Our digestive health is absolutely vital to our overall health. I cannot emphasise this enough. The more we research, the more we learn how our digestive health, specifically the balance in our microbiome, affects several aspects of our health. A few of the main benefits to our health are summarised below.


Digestive health

Probiotics promote regular bowel movements and prevent constipation as well as diarrhoea. They are also commonly used in individuals with IBS (Irritable Bowel Syndrome) for symptoms such as cramping, bloating, gas, constipation and diarrhoea. Studies have shown probiotics to be useful in inflammatory bowel diseases such as Crohn’s disease and ulcerative colitis as well as H. pylori infections which can cause stomach ulcers and stomach cancer. Probiotics feed off fibres such as prebiotics which result in the production of short chain fatty acids (SCFAs) such as butyrate, propionate and acetate. These feed the cells of the gut wall and have powerful protective and metabolic effects.

Immune system 

Considering that 70-80% of your immune cells exist in your gastrointestinal tract, it must seem obvious that probiotics will positively influence your immune system. Probiotics also keep bad bacteria under control by competing with them for space and food in the digestive tract. Since good bacteria is more ‘at home’ in the digestive tract and there is generally a much larger army of ‘good’ than ‘bad’, good bacteria usually win the battle. Probiotics maintain the integrity of your gut walls which prevent bacteria and toxins from ‘leaking’ into the blood system.

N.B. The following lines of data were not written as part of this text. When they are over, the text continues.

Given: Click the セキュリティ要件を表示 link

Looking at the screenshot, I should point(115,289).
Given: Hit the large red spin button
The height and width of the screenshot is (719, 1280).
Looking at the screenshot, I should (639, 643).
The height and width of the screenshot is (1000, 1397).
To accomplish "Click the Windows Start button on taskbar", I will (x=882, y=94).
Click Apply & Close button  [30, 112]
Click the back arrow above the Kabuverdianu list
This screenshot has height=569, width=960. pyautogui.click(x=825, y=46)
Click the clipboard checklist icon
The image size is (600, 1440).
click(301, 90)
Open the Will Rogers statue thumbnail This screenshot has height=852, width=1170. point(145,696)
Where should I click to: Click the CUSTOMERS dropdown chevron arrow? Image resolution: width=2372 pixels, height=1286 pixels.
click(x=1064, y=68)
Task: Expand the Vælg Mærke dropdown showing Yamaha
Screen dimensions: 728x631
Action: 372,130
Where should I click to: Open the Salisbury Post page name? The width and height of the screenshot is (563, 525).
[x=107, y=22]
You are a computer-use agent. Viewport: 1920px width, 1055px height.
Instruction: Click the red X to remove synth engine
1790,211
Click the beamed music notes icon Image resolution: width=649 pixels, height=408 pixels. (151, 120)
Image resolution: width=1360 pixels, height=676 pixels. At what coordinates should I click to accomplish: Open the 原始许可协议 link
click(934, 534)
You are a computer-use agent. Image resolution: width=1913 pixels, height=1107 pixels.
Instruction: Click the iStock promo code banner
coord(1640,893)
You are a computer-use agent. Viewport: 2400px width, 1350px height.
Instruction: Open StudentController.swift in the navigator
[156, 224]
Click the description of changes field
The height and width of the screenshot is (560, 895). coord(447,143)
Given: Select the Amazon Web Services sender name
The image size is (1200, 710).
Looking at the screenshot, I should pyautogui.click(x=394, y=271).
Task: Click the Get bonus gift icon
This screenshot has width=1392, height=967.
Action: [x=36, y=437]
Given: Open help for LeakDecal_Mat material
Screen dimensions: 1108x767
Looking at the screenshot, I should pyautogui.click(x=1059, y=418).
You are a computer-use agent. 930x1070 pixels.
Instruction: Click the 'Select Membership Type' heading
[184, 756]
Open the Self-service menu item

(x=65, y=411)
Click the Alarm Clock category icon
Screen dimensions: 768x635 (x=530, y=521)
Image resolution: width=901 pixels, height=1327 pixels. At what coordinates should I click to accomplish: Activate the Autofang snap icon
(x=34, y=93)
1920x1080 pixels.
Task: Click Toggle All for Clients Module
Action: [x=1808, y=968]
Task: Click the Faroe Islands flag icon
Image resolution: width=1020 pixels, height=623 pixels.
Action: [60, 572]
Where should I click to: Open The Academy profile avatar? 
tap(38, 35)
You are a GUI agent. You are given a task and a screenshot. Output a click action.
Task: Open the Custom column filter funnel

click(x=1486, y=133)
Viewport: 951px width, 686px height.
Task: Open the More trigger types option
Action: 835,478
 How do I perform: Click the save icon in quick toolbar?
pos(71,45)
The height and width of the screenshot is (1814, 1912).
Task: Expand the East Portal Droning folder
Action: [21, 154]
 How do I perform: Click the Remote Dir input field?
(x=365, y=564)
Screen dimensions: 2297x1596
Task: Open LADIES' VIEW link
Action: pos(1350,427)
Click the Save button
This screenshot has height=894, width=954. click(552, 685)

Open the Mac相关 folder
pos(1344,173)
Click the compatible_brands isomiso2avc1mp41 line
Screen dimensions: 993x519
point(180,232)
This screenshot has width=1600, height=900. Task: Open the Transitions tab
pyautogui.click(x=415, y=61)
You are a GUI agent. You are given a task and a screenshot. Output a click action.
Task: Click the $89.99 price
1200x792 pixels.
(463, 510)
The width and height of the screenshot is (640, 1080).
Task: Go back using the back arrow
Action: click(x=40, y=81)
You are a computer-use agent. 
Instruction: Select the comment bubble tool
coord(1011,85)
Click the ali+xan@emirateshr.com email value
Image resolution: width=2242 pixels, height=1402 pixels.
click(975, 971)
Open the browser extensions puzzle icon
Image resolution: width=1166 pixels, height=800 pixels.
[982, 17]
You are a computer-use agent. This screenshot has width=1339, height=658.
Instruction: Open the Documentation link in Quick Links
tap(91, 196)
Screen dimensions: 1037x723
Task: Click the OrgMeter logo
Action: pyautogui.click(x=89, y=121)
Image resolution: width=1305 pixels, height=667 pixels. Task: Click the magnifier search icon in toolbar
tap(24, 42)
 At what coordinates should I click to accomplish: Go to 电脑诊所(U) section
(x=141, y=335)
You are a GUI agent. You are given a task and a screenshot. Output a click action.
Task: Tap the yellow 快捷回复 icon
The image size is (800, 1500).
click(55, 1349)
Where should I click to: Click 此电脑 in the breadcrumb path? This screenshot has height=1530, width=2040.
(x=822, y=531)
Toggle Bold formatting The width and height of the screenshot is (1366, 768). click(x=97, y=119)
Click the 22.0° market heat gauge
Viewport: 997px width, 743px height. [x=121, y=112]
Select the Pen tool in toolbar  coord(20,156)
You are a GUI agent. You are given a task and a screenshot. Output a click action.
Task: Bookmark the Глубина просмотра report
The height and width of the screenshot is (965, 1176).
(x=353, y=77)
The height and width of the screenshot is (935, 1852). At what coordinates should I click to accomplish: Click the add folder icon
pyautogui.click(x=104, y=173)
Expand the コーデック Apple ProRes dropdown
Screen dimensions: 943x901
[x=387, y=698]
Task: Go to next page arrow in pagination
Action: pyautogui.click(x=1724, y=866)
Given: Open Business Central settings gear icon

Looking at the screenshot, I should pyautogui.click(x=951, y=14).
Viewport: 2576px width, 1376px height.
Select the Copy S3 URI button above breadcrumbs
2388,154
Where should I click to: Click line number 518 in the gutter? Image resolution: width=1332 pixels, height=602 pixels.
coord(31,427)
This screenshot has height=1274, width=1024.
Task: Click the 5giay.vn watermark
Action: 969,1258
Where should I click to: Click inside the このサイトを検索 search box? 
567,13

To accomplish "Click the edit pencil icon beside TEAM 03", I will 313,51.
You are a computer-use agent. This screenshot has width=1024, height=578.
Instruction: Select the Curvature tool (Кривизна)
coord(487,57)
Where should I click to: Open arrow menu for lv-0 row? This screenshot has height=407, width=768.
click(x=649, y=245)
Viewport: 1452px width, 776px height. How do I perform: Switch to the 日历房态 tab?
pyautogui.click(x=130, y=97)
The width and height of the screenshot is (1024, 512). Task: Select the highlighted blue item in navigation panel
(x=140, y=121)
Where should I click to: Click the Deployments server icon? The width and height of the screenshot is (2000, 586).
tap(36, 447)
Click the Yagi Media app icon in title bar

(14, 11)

Weight loss and weight management 

Studies have found that the bacteria in the gut of obese individuals are significantly different from a lean person. It is therefore now believed that gut bacteria may determine body fatness. A study of 210 individuals that was conducted in 2013 found that after taking the probiotic Lactobacillus Gasseri SBT2055 for 12 weeks, people lost 8.5% abdominal fat mass. When they stopped taking the probiotic, they gained the fat back in 4 weeks.


Depression and anxiety

The gut and brain are very closely linked. Some experts have called the digestive system a ‘mini-brain’ or ‘second-brain’ because the stomach and intestines actually have more nerve cells than the entire spinal cord. It is also estimated that 90% of the body’s serotonin (happy hormone) is made in the digestive tract. It therefore makes sense that digestive tract health is also connected to mental health, particularly depression and anxiety. The probiotic strains Lactobacillus helveticus and Bifidobacterium longum have been shown to reduce symptoms of anxiety and depression in people with clinical depression. 


CAN YOU EAT YOUR WAY TO A HEALTHIER MICROBIOME? 

Jeff Leach from the Human Food Project recommends that for overall gut health, fibre is actually the key as it selectively feeds the good bacteria in your gut which promotes a balanced microbiome. For more on prebiotics, read the article “Prebiotics & the quest for a healthy microbiome’. Consuming foods rich in probiotics are also useful and contribute to a healthy microbiome. Some examples of food sources of probiotics include:

  • Fermented vegetables
    • Sauerkraut
    • Pickles
    • Leaks
    • Garlic
    • Carrots
    • Shredded beets
  • Homemade yoghurt 
  • Commercial yoghurt with added probiotics – most bacteria used to make yogurt die through the process anyway so unless a commercial yogurt states that it contains “active cultures” or “probiotics” then it generally doesn’t contain any
  • Kefir

PROBIOTIC SUPPLEMENTS

Probiotic supplements are beneficial in certain individuals with digestive issues and if you do choose to take probiotic supplements always look for a trusted, reputable company who undergoes third party testing and have Good Manufacturing Practices (GMP). Also take into account the quantity and probiotic strain as different strains have very different health benefits.


Probiotics therefore play a vital role in maintaining a healthy microbiome thus leading to numerous health benefits. Make sure that you take care of your microbiome with probiotic rich foods and if necessary the correct supplements.

 

REFERENCES

  1. http://www.isapp.net/Probiotics-and-Prebiotics/The-Science 
  2. Y Koodia et al. Effect of Lactobacillus gasseri SBT2055 in fermented milk on abdominal adiposity in adults in a randomised controlled trial. Brit J of Nutr (2013); 110:1696–1703.